### Directions for this task
Skip every picture. Print each line from the one containing "Task: Retweet Shakira Cummings' tweet" through the end of the records below, word for word.

### Records excerpted from a collection
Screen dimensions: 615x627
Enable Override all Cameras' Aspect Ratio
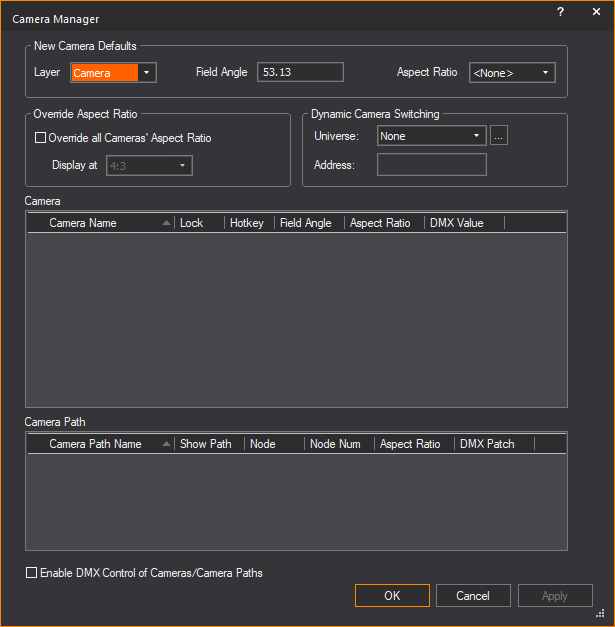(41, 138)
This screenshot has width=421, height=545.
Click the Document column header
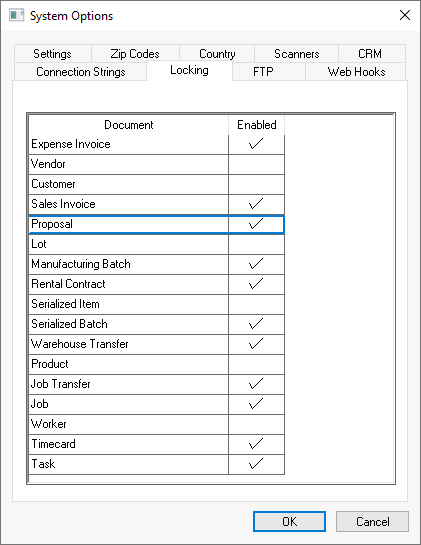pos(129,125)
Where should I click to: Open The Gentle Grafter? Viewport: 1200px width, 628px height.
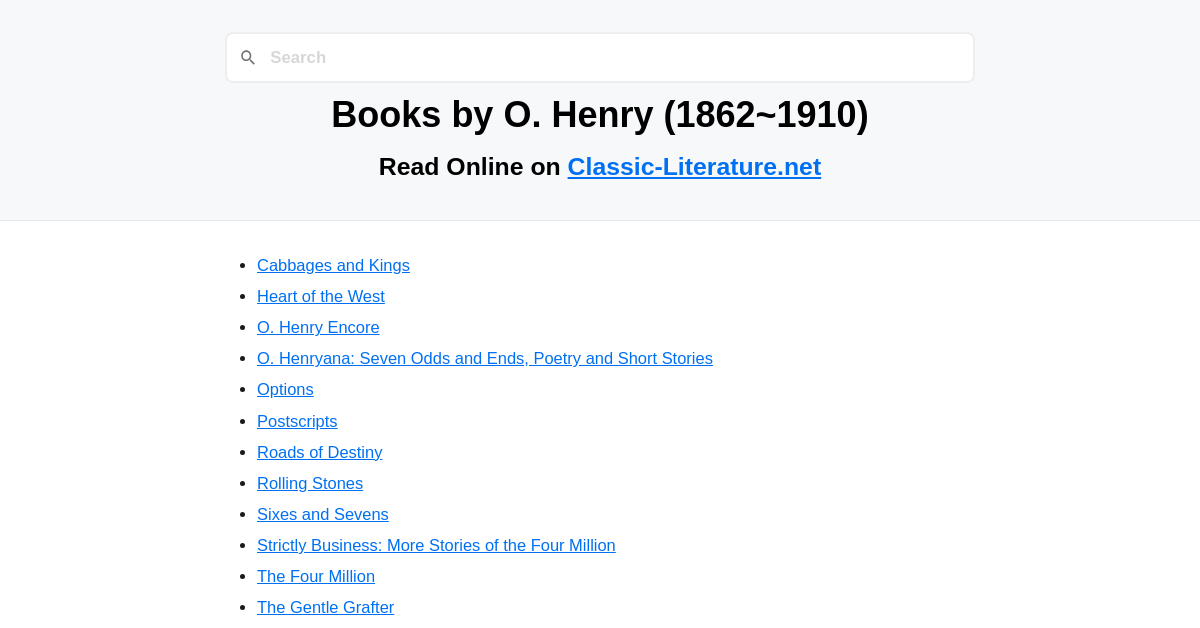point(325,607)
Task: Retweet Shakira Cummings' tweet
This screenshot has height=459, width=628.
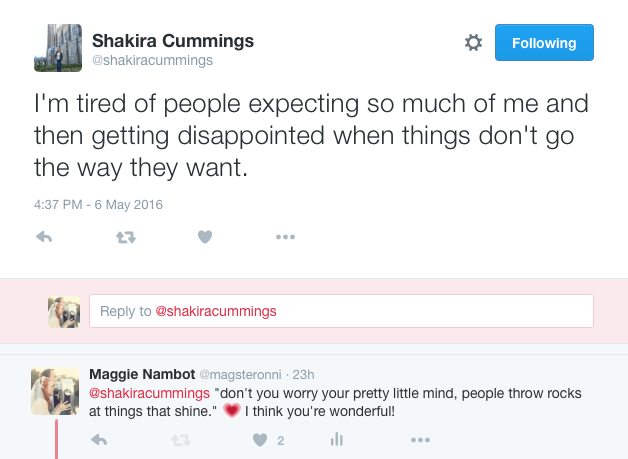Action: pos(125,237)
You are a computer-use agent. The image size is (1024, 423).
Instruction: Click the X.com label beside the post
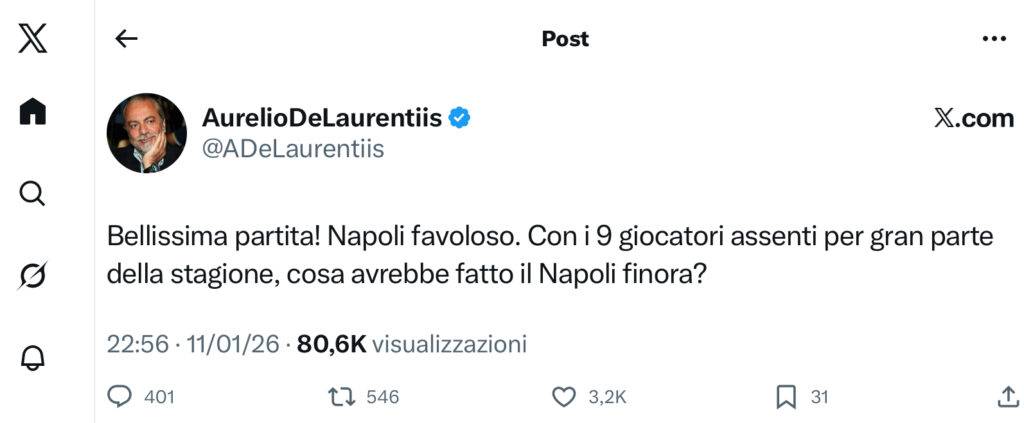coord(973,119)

### Result of this exercise
Task: Retweet Shakira Cummings' tweet
This screenshot has height=459, width=628.
Action: pos(125,237)
You are a computer-use agent. The image size is (1024, 423).
Instruction: Click the X.com label beside the post
coord(973,119)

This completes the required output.